ASSIGNMENT:
Each entry, as given, must be output unchanged.

[Pixel coordinate grounding data]
- Opening Delimiter -

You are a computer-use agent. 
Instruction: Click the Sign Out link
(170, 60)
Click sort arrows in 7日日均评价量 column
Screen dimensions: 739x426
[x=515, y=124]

- Closing Delimiter -

WRITTEN SOLUTION:
You are a computer-use agent. 
Instruction: Click the Sign Out link
(170, 60)
Click sort arrows in 7日日均评价量 column
Screen dimensions: 739x426
[x=515, y=124]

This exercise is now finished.